El CNI, la TIA y los 80.000 que nadie vio venir
La crisis de Ceuta ha dejado una pregunta incómoda para el Gobierno: ¿nadie en la inteligencia española vio los preparativos de la entrada masiva? El relato oficial sostiene que no hubo aviso. Pero las informaciones publicadas en los días siguientes apuntan a que un puñado de periodistas ya conocía la gestación del asalto a primeros de semana. Con 80.000 personas cruzando en pocas horas, la duda no es menor.
Una versión que hace aguas
La versión que sale de Moncloa y del Ministerio del Interior deja al CNI a la altura de la TIA de Mortadelo y Filemón, esa agencia donde nadie sabe nada hasta que el desastre ocurre. El propio Marlaska ha defendido que Marruecos es un socio «fiable» y que los servicios de información no detectaron la amenaza. Al otro lado, hay quien sostiene que no hace falta un servicio secreto para ver lo que ocurría al otro lado de la frontera: cualquier viajero que cruzase los pasaportes en las horas previas habría advertido la concentración de personas.
La lógica de la navaja de Ockham juega en contra de la tesis oficial: 80.000 personas no se materializan por generación espontánea a las puertas de Castillejos. O el CNI es perfectamente inútil, o había información que no se quiso ver. El medio que destapó la versión contraria, The Objective, se ha visto salpicado por un análisis de su accionariado que apunta a intereses particulares, una maniobra habitual cuando el dato molesta.
El satélite que complica el «no sabíamos nada»
La paradoja es que España tiene medios técnicos para vigilar esa frontera. El satélite PAZ, puesto en órbita a raíz de la crisis de Perejil, lleva cinco años enviando al Ministerio de Defensa imágenes de alta resolución. Hisdesat presume de un flujo de 33 imágenes diarias al Cifas, con capacidades de control de fronteras y vigilancia marítima. Que con ese despliegue nadie viera venir una concentración de decenas de miles de personas es, como poco, difícil de digerir.

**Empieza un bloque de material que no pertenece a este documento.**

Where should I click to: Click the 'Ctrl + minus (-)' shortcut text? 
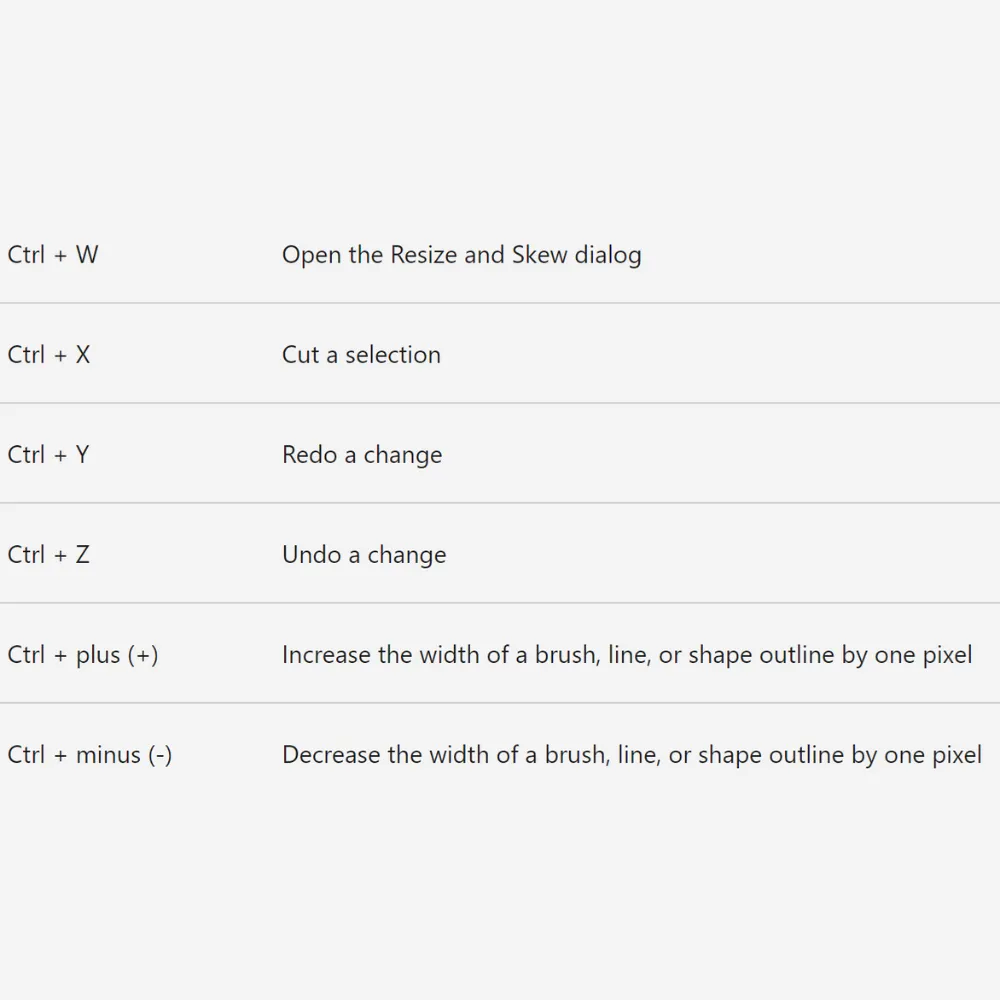click(90, 755)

El argumento de la incompetencia generalizada choca con la precisión técnica del sistema: 60.000 imágenes en cinco años, 33 diarias, con cobertura del estrecho y del norte de África. Si el CNI no vio nada, ¿para qué sirve todo eso? Si vio algo y no lo contó, el problema es aún mayor.
El coste económico de una crisis mal contada
Más allá del relato, la crisis tiene un precio. Las relaciones con Marruecos -socio comercial de primer orden en fruta y verdura y en tránsito de mercancías- se tensaron hasta el cierre de la frontera. Para Ceuta, que vive de su comercio fronterizo, cada día de bloqueo se traduce en pérdidas directas. La contabilidad exacta no está sobre la mesa, pero el coste de la desconfianza se paga en los mercados y en el comercio local.
A la espera de una investigación independiente, la historia se queda donde la discusión se atasca: o el CNI falló estrepitosamente o a Sánchez le llegó información que no quiso usar. Las dos opciones son caras. Lo barato habría sido contarlo bien desde el principio.